1° L’article 421‑2‑5 est ainsi modifié :

a) Au premier alinéa, après le mot : « directement », sont insérés les mots : « ou indirectement » ;

b) Après le même premier alinéa, sont insérés deux alinéas ainsi rédigés :

« Est puni des mêmes peines le fait de tenir publiquement des propos présentant des actes de terrorisme comme une légitime résistance. 

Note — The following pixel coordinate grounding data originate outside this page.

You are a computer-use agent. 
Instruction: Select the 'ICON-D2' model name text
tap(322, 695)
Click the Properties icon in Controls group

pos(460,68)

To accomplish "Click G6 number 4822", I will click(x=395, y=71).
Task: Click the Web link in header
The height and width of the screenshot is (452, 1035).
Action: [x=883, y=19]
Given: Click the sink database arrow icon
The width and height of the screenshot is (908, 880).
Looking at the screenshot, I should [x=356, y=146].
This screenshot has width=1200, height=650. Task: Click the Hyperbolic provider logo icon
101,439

« Est puni des mêmes peines le fait d’inciter publiquement à porter sur des actes de terrorisme ou sur leurs auteurs un jugement favorable. » ;

c) Il est ajouté un alinéa ainsi rédigé :

« Le fait, pour toute personne qui, sans juger de manière favorable des actes de terrorisme ou leurs auteurs, minore, relativise ou banalise publiquement lesdits actes, ou relativise publiquement le danger représenté par les auteurs de ces actes, est puni d’un an d’emprisonnement et de 45 000 euros d’amende. » ;

2° À l’article 711‑1, les mots : « n° 2024‑582 du 24 juin 2024 améliorant l’efficacité des dispositifs de saisie et de confiscation des avoirs criminel » sont remplacés par les mots : « n°     du      visant à lutter contre les formes renouvelées de l’antisémitisme ».

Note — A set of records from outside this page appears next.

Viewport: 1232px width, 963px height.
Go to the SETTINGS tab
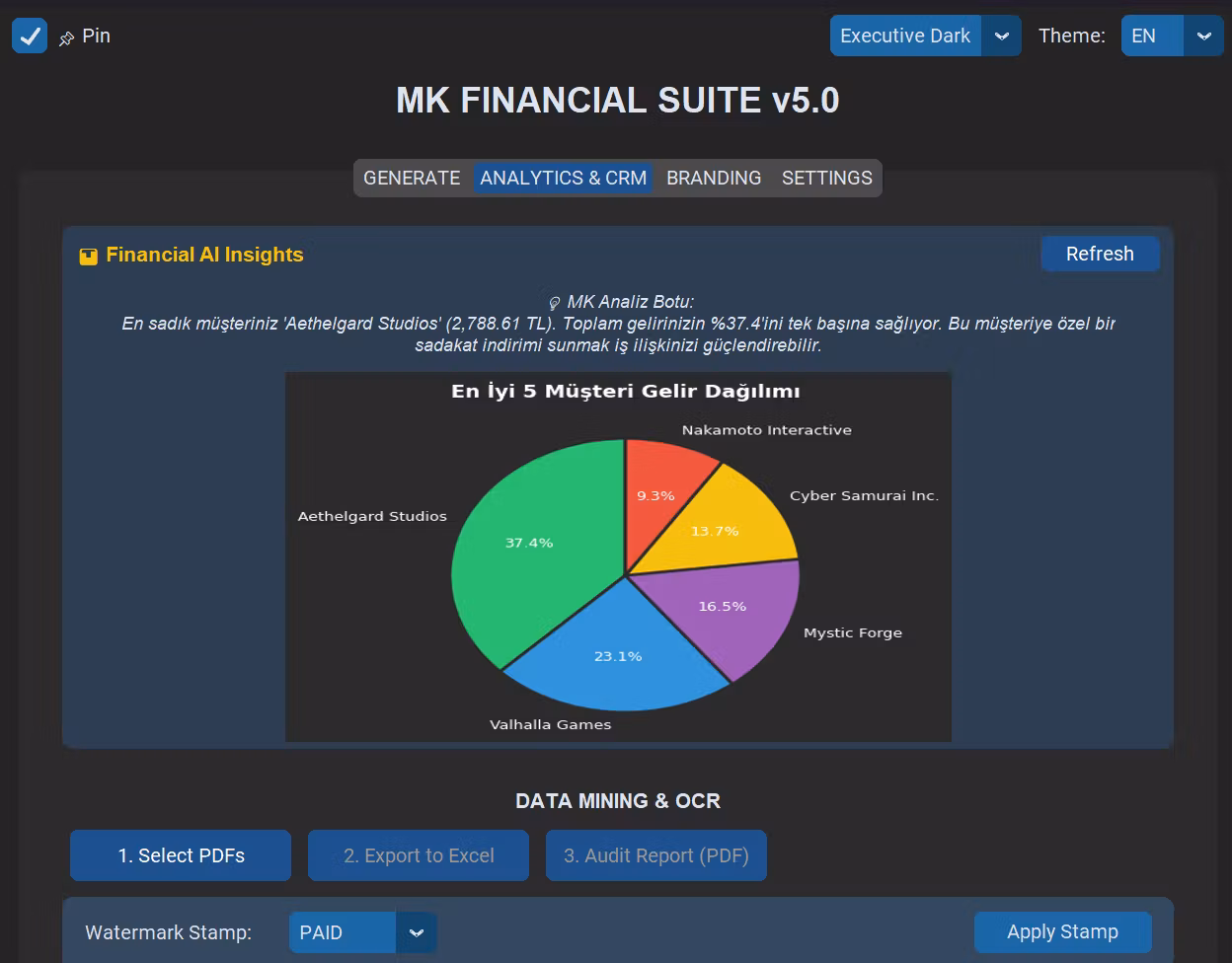tap(826, 179)
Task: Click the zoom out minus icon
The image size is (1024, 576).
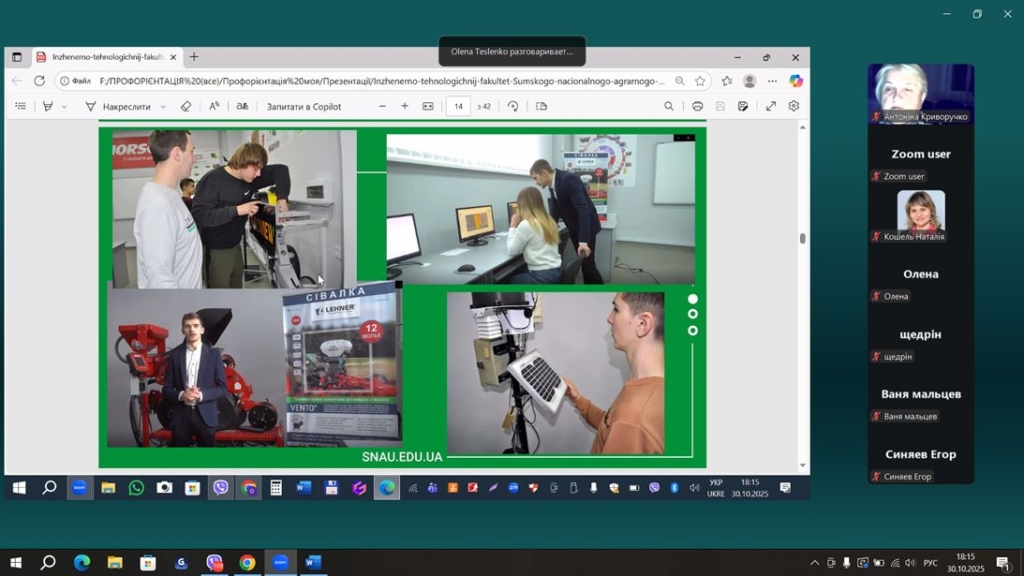Action: click(x=382, y=106)

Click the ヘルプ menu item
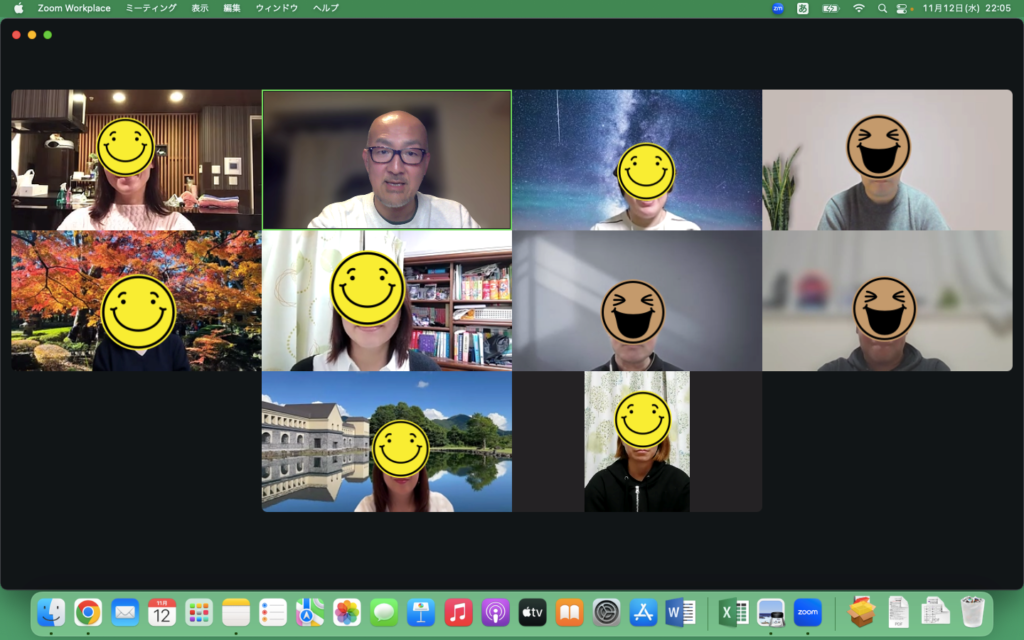[325, 8]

II. – Au premier alinéa de l’article L. 227‑1 du code de la sécurité intérieure, les mots : « provoquent à la violence, à la haine ou à la discrimination, provoquent à la commission d’actes de terrorisme ou font l’apologie de tels actes » sont remplacés par sept alinéas ainsi rédigés :

« – provoquent à la violence, à la haine ou à la discrimination ;

« – provoquent à la commission d’actes de terrorisme ;

« – font l’apologie de tels actes ;

« – les présentent comme une légitime résistance à un État ;

« – incitent publiquement à porter sur ces actes ou sur leurs auteurs un jugement favorable ;

« – minorent, relativisent ou banalisent de tels actes ;

« – ou relativisent le danger représenté par les auteurs de tels actes. »

Article 2

Le titre III du livre IV du code pénal est complété par un chapitre VII ainsi rédigé :

« Chapitre VII

« De la provocation à la destruction ou à la négation d’un État

« Art. 4371. – Le fait de provoquer directement ou indirectement à la destruction ou à la négation d’un État, ou de faire publiquement l’apologie de sa destruction ou de sa négation, est puni de cinq ans d’emprisonnement et de 75 000 euros d’amende. »

Article 3

Le sous‑titre Ier du titre préliminaire du code de procédure pénale est ainsi modifié :

1° Le premier alinéa de l’article 2‑1 est ainsi modifié :

a) À la fin de la première phrase, les mots : « les atteintes volontaires à la vie et à l’intégrité de la personne, les menaces, les vols, les extorsions et les destructions, dégradations et détériorations qui ont été commis au préjudice d’une personne à raison de son origine nationale, de son appartenance ou de sa non‑appartenance, vraie ou supposée, à une ethnie, une race ou une religion déterminée » sont remplacés par les mots : « les infractions commises avec la circonstance aggravante prévue à l’article 132‑76 dudit code » ;

b) La seconde phrase est supprimée ;

2° L’article 2‑9 est ainsi modifié :

a) Au premier alinéa, après la référence : « 706‑16 », est insérée la référence : « ou de l’article 437‑1 » ;

b) À la première phrase du deuxième alinéa, les mots : « du même article 706‑16 » sont remplacés par les mots : « visé au premier alinéa ».

Article 4

La loi du 29 juillet 1881 sur la liberté de la presse est ainsi modifiée :

1° L’article 24 bis est ainsi modifié :

a) À la fin du premier alinéa, sont ajoutés les mots : « , soit par des personnes qui ont décidé ou organisé ces crimes, peu important que leur exécution matérielle ait été, partiellement ou complètement, le fait de tiers » ;

b) Après le même premier alinéa, il est inséré un alinéa ainsi rédigé :

« La contestation mentionnée au premier alinéa peut consister en une négation, minoration, relativisation ou banalisation outrancière. Elle est punissable même si elle est présentée sous forme déguisée, dubitative, par voie d’insinuation ou de comparaison, d’analogie ou de rapprochement. » ;

2° Au premier alinéa de l’article 69, les mots : « n° 2024‑247 du 21 mars 2024 renforçant la sécurité et la protection des maires et des élus locaux » sont remplacés par les mots : « n°     du      visant à lutter contre les formes renouvelées de l’antisémitisme ».